Combining the citizens’ tips with the catalogs of the “Committee of Fourteen,” a defunct group that had attempted to curtail prostitution, Carter compiled a thorough index of brothels throughout the city. Additionally, her many interviews established an understanding of how the Mob had taken control of the business a few years earlier, with workers now prompted to pay a weekly “bond fee” to ensure they received the services of Karp and preferred judges should legal trouble arise.

By January 1936, the wiretaps were beginning to pay off by providing names of gangsters linked to Luciano. Worried about a leak in the chain of command, Carter and Gurfein again persuaded Dewey into action, and on the night of February 1, Carter oversaw a raid of dozens of brothels to bring potential informants into custody.

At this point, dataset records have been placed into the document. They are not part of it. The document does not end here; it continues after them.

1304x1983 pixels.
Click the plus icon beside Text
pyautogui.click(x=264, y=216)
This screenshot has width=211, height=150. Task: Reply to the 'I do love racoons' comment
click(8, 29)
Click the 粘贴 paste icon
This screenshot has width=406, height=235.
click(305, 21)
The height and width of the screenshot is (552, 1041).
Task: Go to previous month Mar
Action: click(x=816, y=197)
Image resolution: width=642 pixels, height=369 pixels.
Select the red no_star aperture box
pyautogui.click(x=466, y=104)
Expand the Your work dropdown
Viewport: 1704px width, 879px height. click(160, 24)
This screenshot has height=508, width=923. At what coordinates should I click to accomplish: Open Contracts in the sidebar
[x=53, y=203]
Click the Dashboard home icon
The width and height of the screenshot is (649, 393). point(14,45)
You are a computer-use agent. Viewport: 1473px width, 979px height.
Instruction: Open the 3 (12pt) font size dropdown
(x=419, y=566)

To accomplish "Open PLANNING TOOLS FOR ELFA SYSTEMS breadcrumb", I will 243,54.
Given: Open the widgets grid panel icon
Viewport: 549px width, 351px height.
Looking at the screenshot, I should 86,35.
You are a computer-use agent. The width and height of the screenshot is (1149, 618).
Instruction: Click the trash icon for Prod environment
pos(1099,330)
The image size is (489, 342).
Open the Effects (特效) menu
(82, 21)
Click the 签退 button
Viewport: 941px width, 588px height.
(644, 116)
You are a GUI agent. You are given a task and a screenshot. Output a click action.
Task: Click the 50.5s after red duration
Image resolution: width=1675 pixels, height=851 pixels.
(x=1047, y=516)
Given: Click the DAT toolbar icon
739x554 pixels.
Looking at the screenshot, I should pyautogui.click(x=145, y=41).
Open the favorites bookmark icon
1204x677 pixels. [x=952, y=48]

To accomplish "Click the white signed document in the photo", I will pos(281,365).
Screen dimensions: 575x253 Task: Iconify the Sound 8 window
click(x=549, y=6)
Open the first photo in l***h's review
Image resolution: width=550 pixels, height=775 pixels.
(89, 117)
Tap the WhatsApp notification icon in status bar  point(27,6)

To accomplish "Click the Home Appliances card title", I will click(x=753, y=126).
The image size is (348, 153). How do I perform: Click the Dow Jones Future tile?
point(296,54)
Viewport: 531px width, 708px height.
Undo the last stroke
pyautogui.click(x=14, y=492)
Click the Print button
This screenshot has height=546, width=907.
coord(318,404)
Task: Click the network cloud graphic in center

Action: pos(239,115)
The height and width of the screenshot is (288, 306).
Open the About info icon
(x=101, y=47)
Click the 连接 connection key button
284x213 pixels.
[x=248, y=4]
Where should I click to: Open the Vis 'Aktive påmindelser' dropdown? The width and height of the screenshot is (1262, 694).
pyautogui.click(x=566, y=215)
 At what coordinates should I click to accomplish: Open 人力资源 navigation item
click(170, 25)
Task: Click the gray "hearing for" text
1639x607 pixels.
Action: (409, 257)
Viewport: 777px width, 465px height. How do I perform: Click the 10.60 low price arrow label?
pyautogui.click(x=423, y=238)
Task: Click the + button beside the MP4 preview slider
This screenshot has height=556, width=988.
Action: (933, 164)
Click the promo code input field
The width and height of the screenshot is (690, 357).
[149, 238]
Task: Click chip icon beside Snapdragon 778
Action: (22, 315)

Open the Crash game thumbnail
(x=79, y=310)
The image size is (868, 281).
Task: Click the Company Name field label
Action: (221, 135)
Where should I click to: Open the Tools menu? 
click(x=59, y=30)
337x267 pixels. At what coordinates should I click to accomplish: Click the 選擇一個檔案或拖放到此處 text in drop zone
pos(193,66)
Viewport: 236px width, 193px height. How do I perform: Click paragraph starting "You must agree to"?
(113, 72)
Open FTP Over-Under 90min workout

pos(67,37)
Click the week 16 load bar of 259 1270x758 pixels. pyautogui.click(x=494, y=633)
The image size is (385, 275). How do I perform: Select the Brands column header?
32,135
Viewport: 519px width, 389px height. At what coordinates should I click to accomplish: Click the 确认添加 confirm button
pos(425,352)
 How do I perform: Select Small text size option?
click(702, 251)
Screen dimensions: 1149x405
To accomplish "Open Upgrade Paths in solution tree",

The detained women played it coy regarding any knowledge of Mob involvement, but when their usual bondsmen failed to show up — they, too, had been arrested — a few changed their tune, prompting the confessions of other key figures. For her part, Carter coerced a madam named Sally Kaplan, aka Red Sadie, into giving up the names of Luciano underlings Dave Miller and Jimmy Fredericks.

Dewey prepared to hit Luciano with an indictment, only to learn he had fled the town at the end of March. Officials soon discovered him in Hot Springs, Arkansas, and then escorted the Mob boss home to stand trial with several co-defendants on compulsory prostitution charges.

Carter was bypassed for the trial but hailed for her contributions

Despite all her work in building a case against the Mob, Carter was not selected to assist Dewey when it came time to present the case in court. Nevertheless, she remained involved by helping to prepare witness testimony and by overseeing the protection of the women who agreed to take the stand.

Lasting from May 13 to June 7, the trial at the police-fortified Manhattan courthouse was a media sensation. Dewey dented the defense with his brutal interrogation of the normally unflappable Luciano, but it was the convincing testimony of several prostitutes that ultimately swayed the jury and produced a 30-to-50-year sentence for the head of the Commission.

Although Carter was largely relegated to the sidelines during the trial, Dewey publicly acknowledged her contributions after the conviction was announced. He also enlisted her as an assistant for the April 1937 hearing for a retrial, which was quickly decided in favor of the prosecution.

Carter went on to serve as deputy assistant district attorney under Dewey, and she later worked with the United Nations and Black-run organizations like the National Council of Negro Women, until her death in 1970. While not as widely remembered as Luciano, the sort of underworld figure who tends to be romanticized by a society reared on The Godfather and Scarface, the record will forever show her indispensable role in bringing the country’s most powerful crime boss to his knees.